*Exercise prompt*: Retype, word for word, the line holding "Open the Explorer view in activity bar" and every line below it to the end of the listing. Leave out the pictures.

*Given records*:
▼

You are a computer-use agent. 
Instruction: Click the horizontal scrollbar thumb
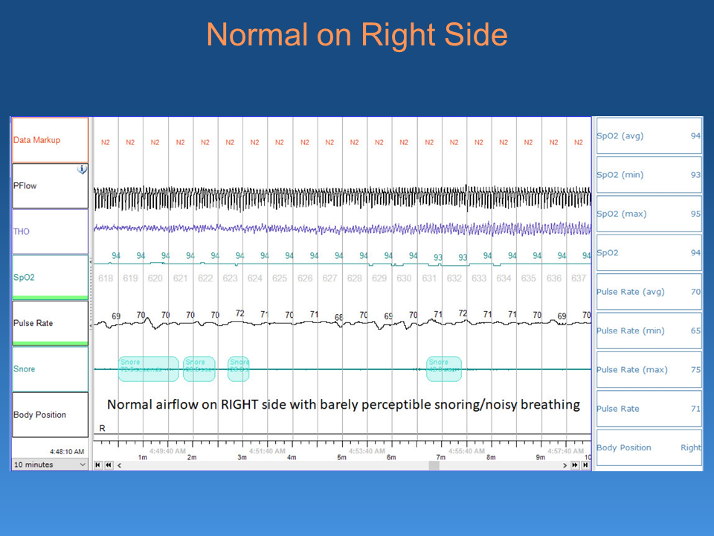[x=433, y=465]
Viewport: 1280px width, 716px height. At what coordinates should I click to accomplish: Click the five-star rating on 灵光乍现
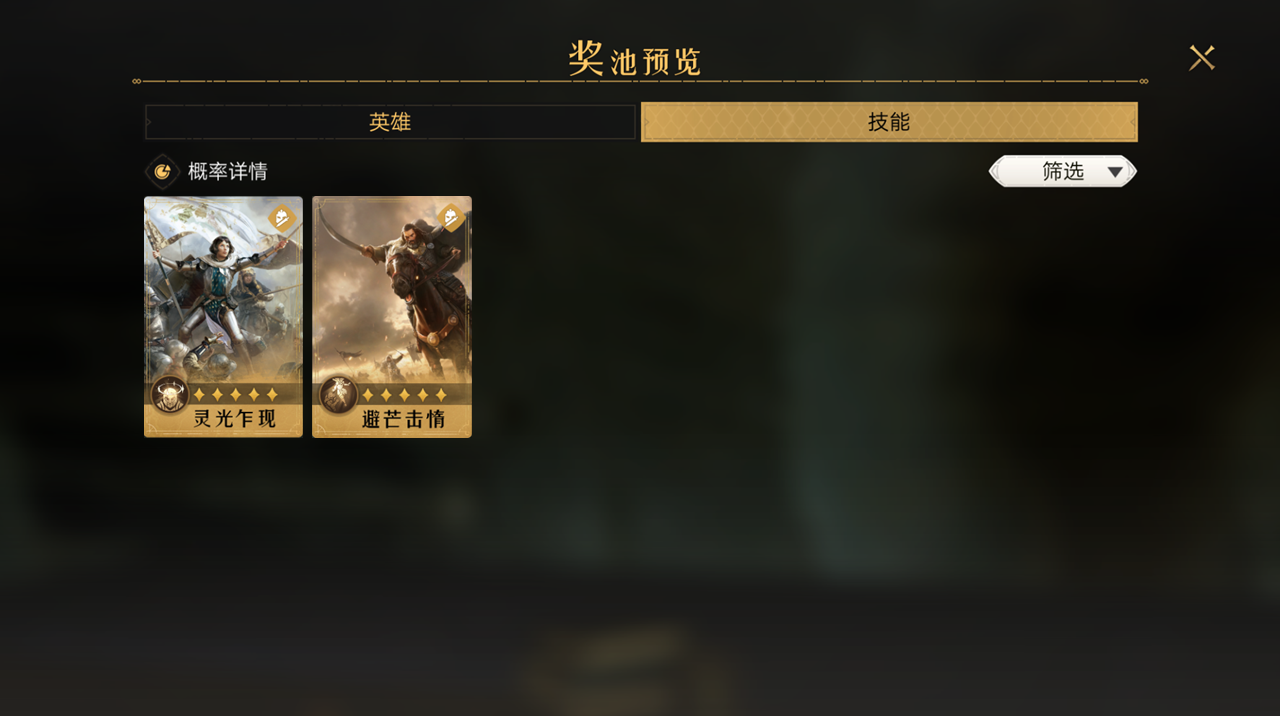(x=235, y=395)
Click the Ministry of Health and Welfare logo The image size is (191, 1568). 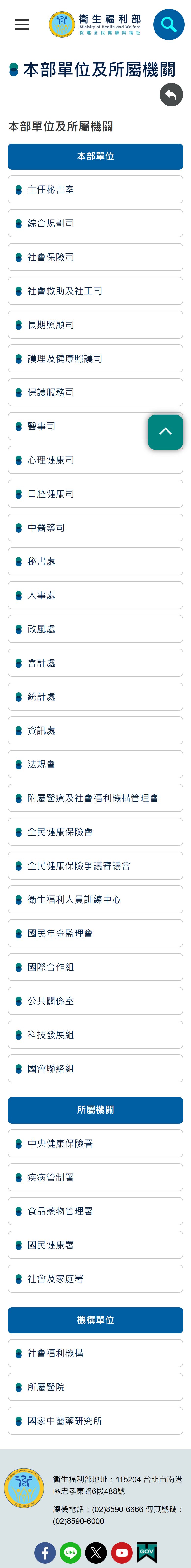click(95, 24)
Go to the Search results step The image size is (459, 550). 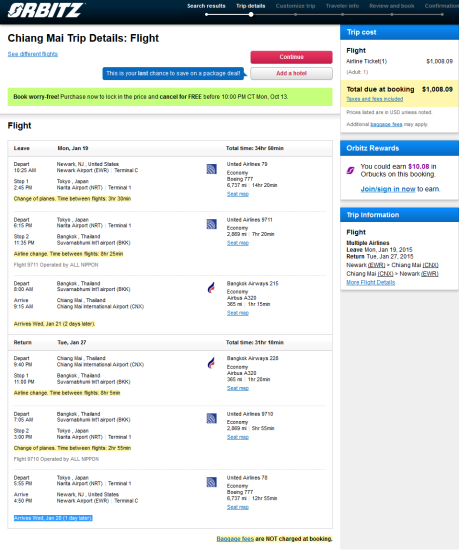206,6
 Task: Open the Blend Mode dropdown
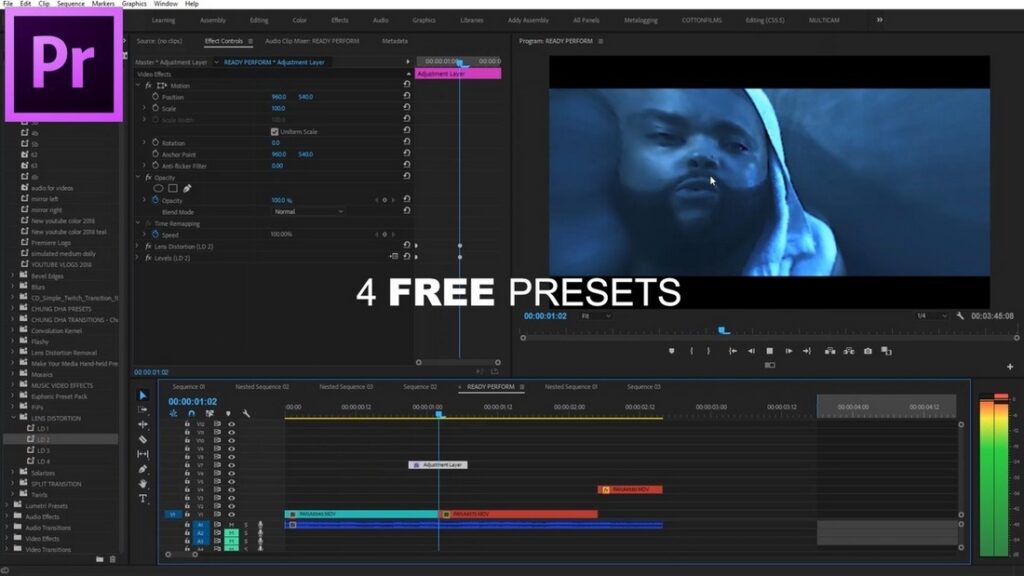pos(310,212)
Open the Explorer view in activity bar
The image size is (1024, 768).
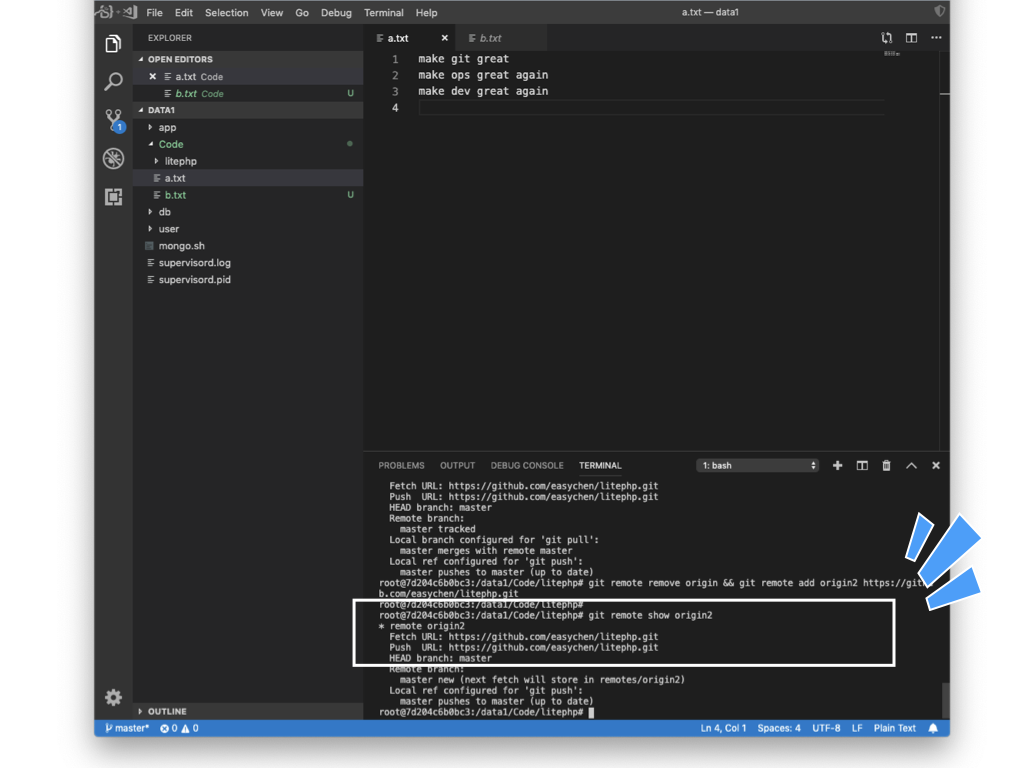point(113,44)
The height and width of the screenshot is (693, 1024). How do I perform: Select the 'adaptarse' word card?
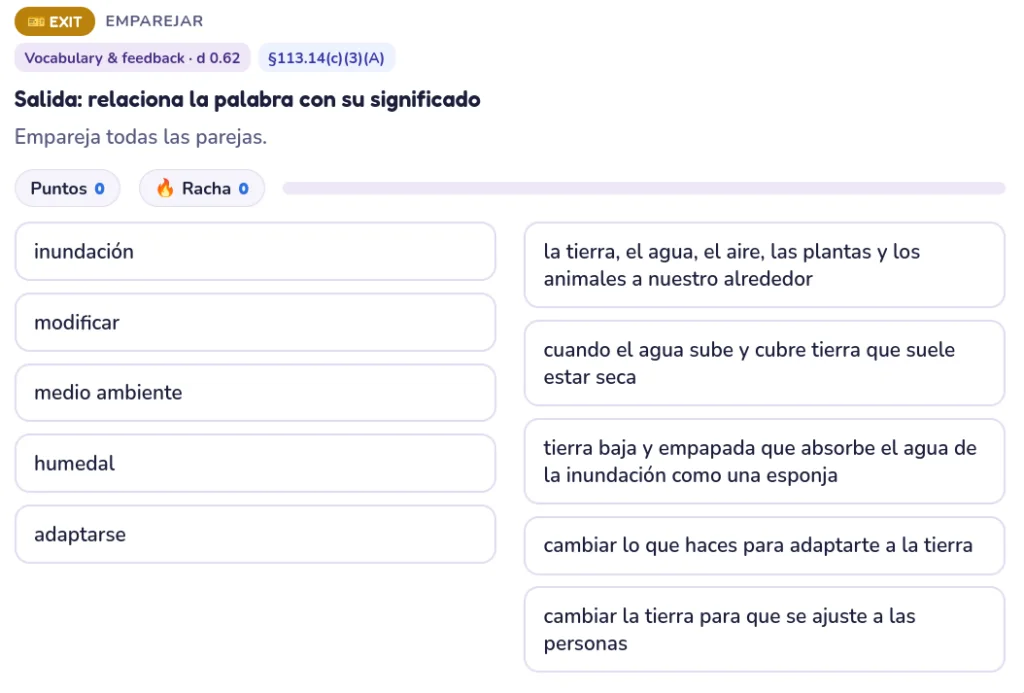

▲

*Final answer*:
Open the Explorer view in activity bar
The image size is (1024, 768).
point(113,44)
The height and width of the screenshot is (693, 1024). How do I perform: Select the 'adaptarse' word card?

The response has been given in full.